Reception of the audio lineup has been broadly positive, with reviewers repeatedly describing the Buds Pro 2 and Buds 2 Plus as competitive with earbuds costing significantly more, while noting that entry-level models such as the Buds 2a make more noticeable compromises on noise cancellation and battery life.

=== Watches ===
CMF has released three generations of smartwatch, running a proprietary operating system rather than Wear OS, with successive models trading a swappable-bezel design for a slimmer case and longer battery life.

The original Watch Pro (2023) offered a 1.96-inch AMOLED display, GPS, heart-rate tracking and call handling at $69. A vulnerability in its companion app that could have exposed users' email addresses was reported and patched shortly after launch. The Watch Pro 2 (2024) added an IP68 rating and an interchangeable bezel, a feature reviewers found more novel than useful, and several reported unreliable fitness-tracking sensors. The Watch 3 Pro (2025) dropped the swappable bezel in favour of a larger AMOLED panel and longer battery life, and launched at a higher price of $99.

=== Smartphones ===
CMF's Android smartphones use MediaTek processors and share the brand's signature "Accessory Point", a rear mounting ring for attaching cases, stands and lanyards, along with visible, largely decorative screws.

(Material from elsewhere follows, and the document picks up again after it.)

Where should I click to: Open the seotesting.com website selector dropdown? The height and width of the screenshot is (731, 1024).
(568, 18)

The Phone (1) (July 2024, $199) was widely praised as unusually capable for its price, though reviewers criticised its lack of wireless charging and near-field communication support. The Phone 2 Pro (April 2025, $279) added a telephoto camera and NFC, addressing the earlier complaint, and was described by several outlets as resetting expectations for budget Android phones. A successor was delayed in June 2026 because of rising memory-chip prices (see ).

=== Accessories ===
CMF has sold three gallium nitride USB-C chargers, rated at 65W, 100W and 140W, each in a single dark-grey colourway, released without individual product announcements. The 140W charger has been sold only in the United Kingdom and other non-US markets.

== Reception ==
Trade press coverage of CMF has consistently framed it as an unusually design-conscious entrant to a budget-electronics segment more often associated with generic, unbranded products, crediting it with distinctive industrial design at prices well below Nothing's own flagship line. Coverage of individual releases has been more mixed: reviewers have consistently praised the value of CMF's mid-tier audio and phone products relative to competitors, while flagging recurring weaknesses in entry-level models, smartwatch sensor accuracy and the omission of features such as wireless charging that are common on rival phones at similar prices.

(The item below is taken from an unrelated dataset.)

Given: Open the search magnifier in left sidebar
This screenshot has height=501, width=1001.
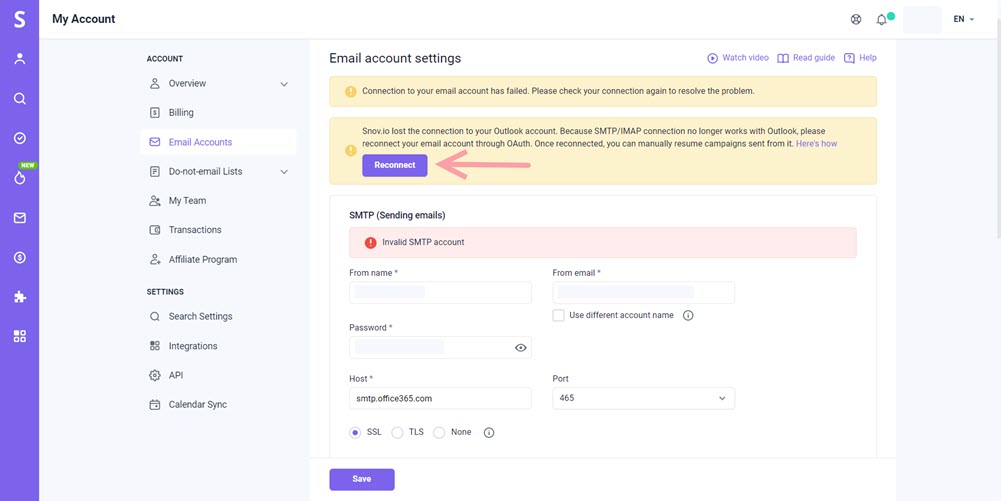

=== Industry analysis of the spin-off ===
Coverage of the 2025 spin-off placed CMF within a broader pattern of smartphone makers separating budget sub-brands into distinct companies, comparing the move to Xiaomi's split with Poco, Huawei's sale of Honor and Oppo's separation of Realme. IDC India analyst Navkendar Singh told TechCrunch that separating the brands let CMF pursue India's budget wearables and phone segments while protecting Nothing's own positioning in the $400–$600 mid-premium range from being associated with a value-for-money image. Android Central similarly linked the timing of the spin-off to Nothing's contemporaneous $200 million Series C funding round, suggesting the restructuring let Nothing concentrate that capital on premium, AI-oriented devices while CMF pursued sub-$200 growth independently. CMF's expansion has also been tied to the hiring of Himanshu Tandon, a former Poco India executive, as vice-president of business for CMF shortly before the spin-off was announced.